Hotels.com, an operating company of Expedia and which provides lodging at more than 85,000 properties worldwide, rolled out a multichannel campaign last week that centers around an augmented reality (AR) microsite, VirtualVacay.com. Dubbed Virtual Vacation, the campaign takes site visitors on virtual tours through 10 popular U.S. travel destinations: New York, Los Angeles, Chicago, Washington D.C., Las Vegas, San Francisco, New Orleans, Denver, San Diego and Seattle. By printing out a form with the "marker" from the microsite, using one of the print ads featuring the marker that are running in national newspapers and magazines, or visiting a special URL on their smart phones where this image also is displayed, consumers can hold the glyph up to their webcams and use their microphones to navigate 3-D versions of these major cities.

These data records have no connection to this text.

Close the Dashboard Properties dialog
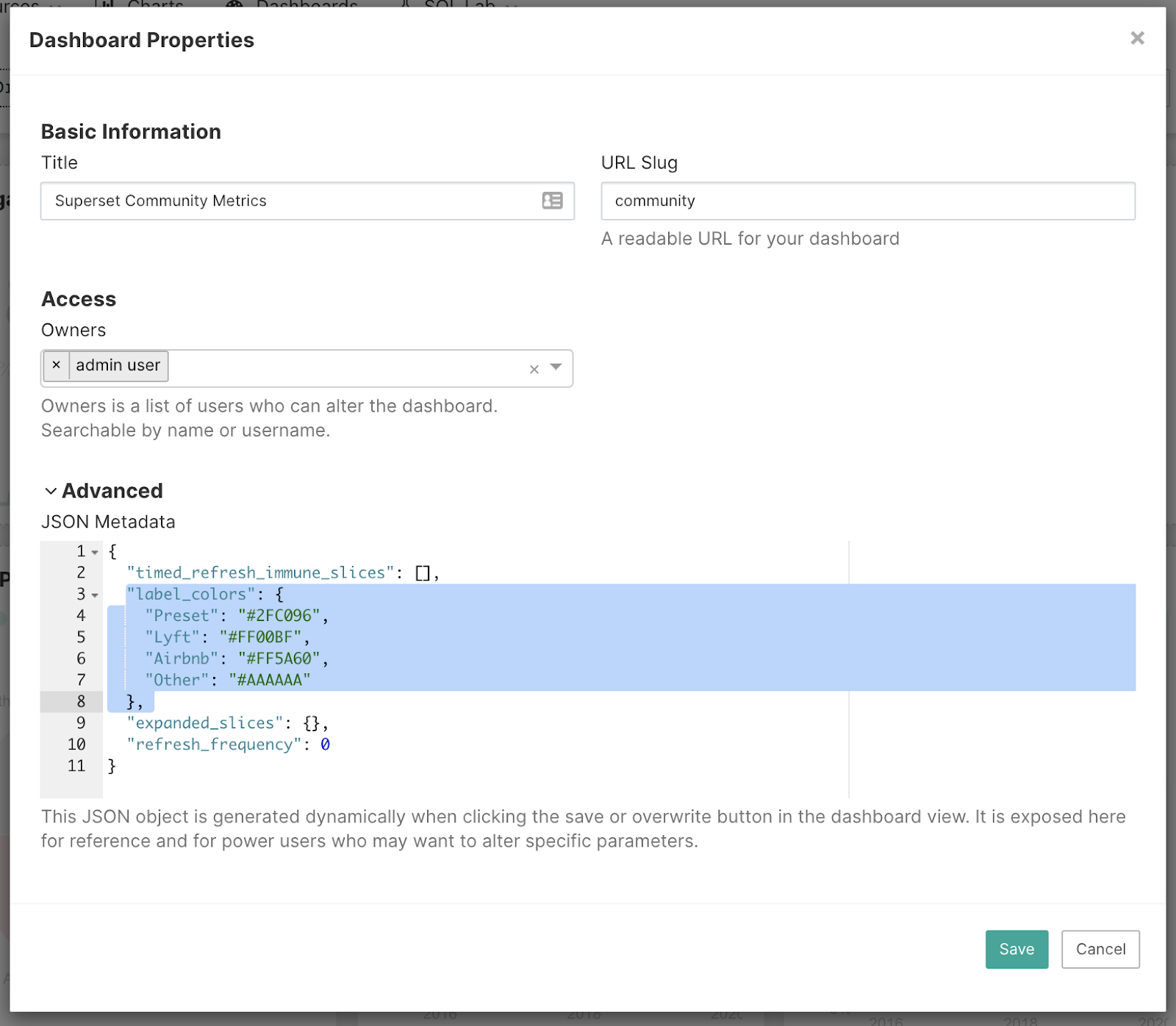The image size is (1176, 1026). [x=1137, y=38]
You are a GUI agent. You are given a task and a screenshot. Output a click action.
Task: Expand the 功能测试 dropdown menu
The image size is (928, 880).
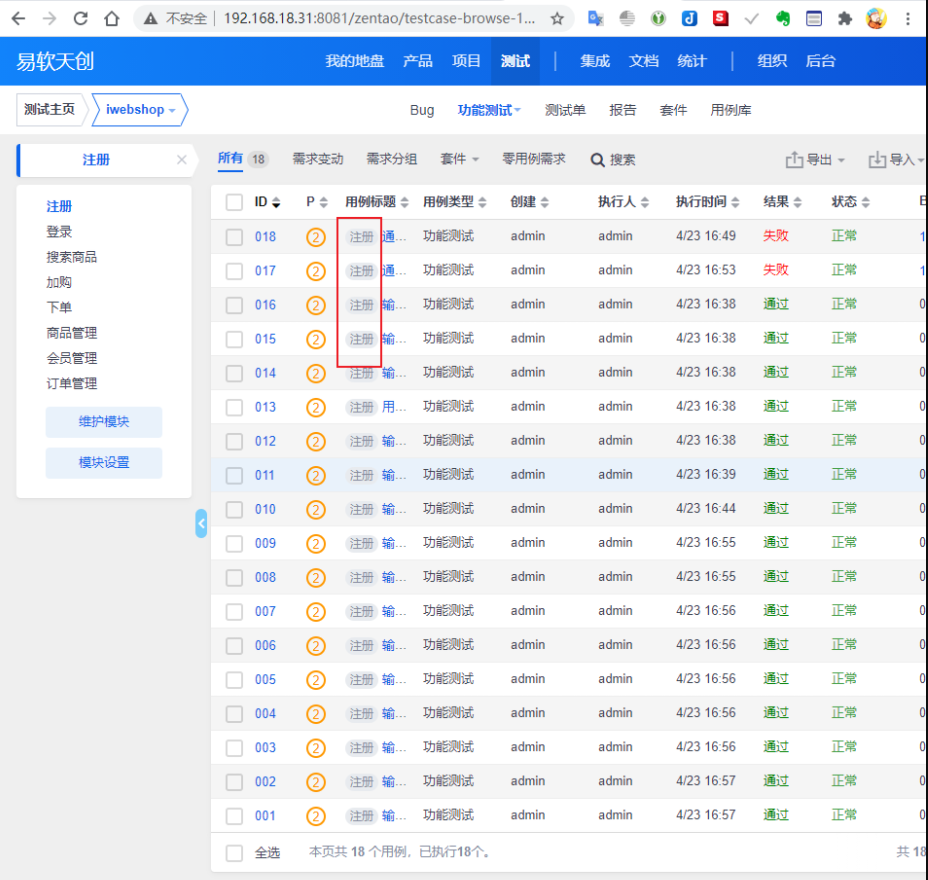click(489, 110)
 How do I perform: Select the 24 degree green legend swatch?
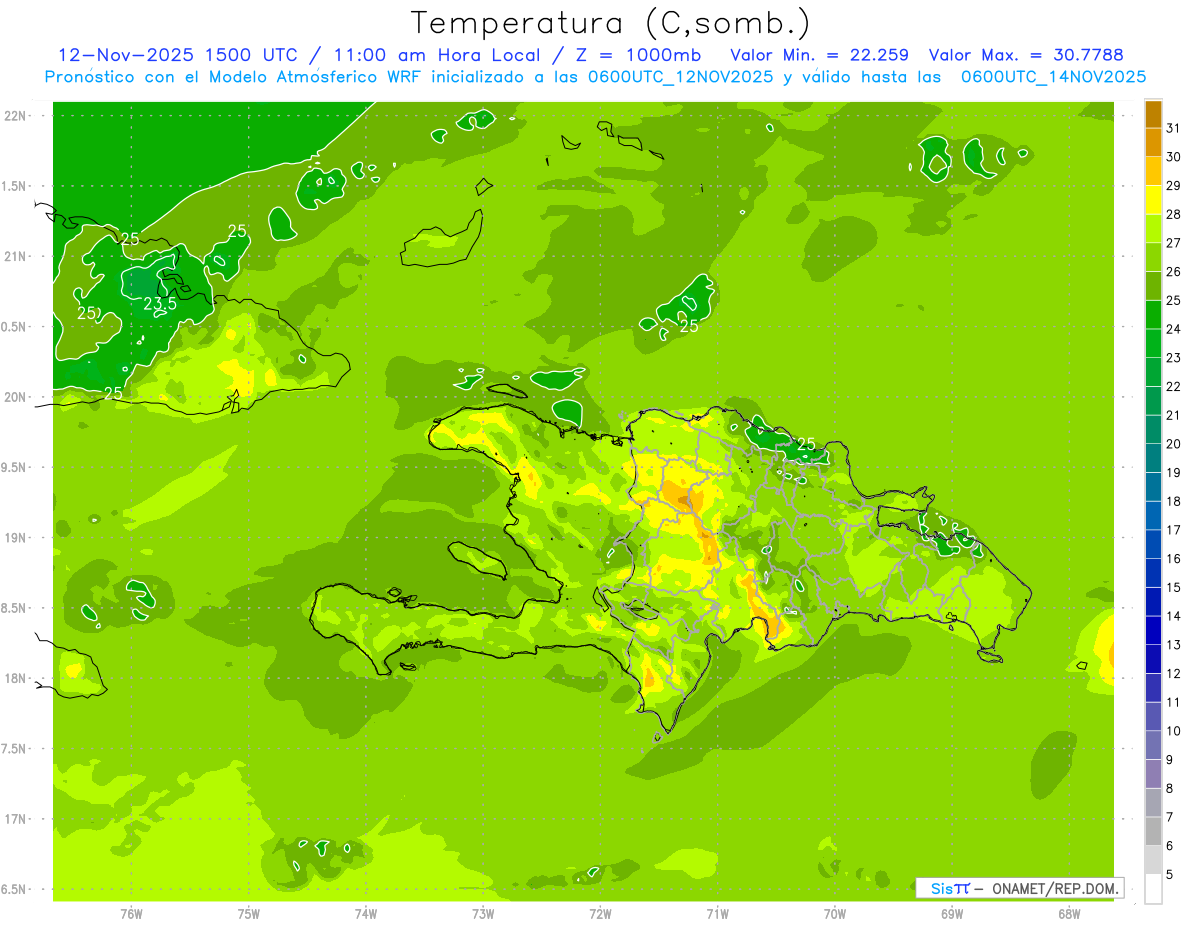(1153, 315)
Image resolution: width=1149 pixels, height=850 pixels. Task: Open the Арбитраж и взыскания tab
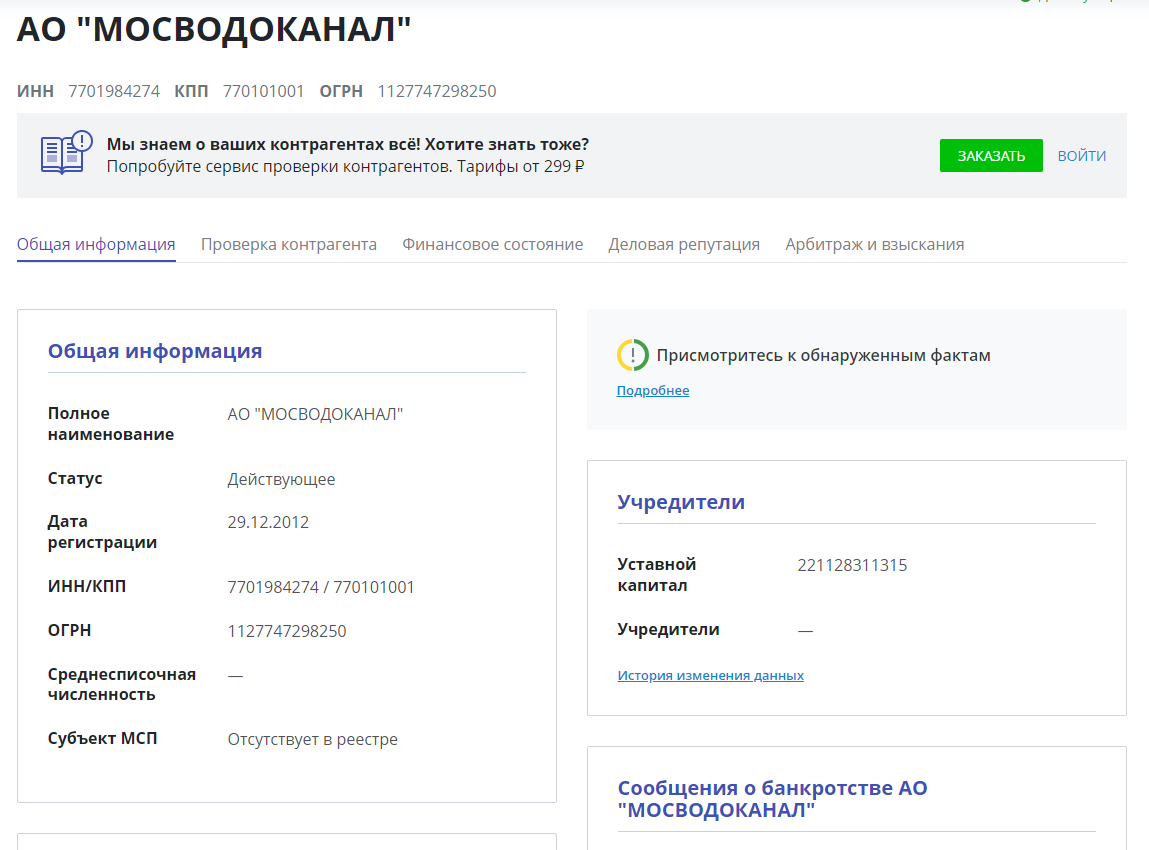click(874, 244)
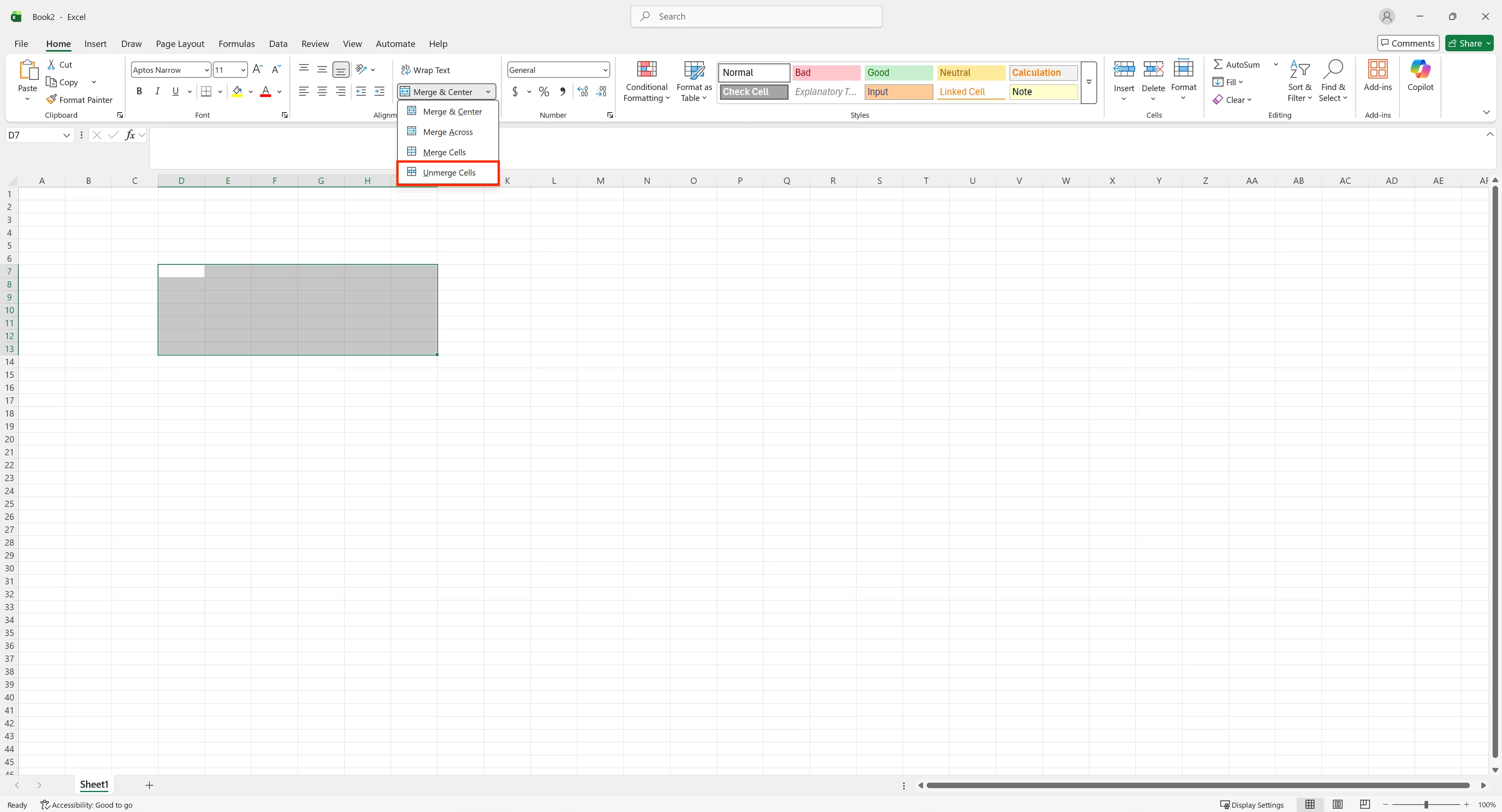Add a new sheet with the plus button
The height and width of the screenshot is (812, 1502).
point(149,785)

The AR experience offers local weather, events schedules and special deals for these top destinations, provided by media partners Weather.com and Metromix.com. In addition, users can interact with the virtual cities by modifying local landmarks, customizing street signs, landing a plane at the city's airport and taking pictures of themselves that are incorporated into travel pic-style digital postcards to be shared with friends and family via the users' social networking accounts.
According to Vic Walia, Hotels.com's senior director brand marketing, Virtual Vacation is an "integrated, 360-degree marketing approach," combining print, mobile, social media, e-mail and website media with AR and video to support a robust travel-inspired experience.
"Consumers are looking for as much information as they need in order to make that [hotel] booking, whether it's information around things to do in the destination or places to stay. Whatever information we provide them, we're just thinking up new ways to do that," says Walia.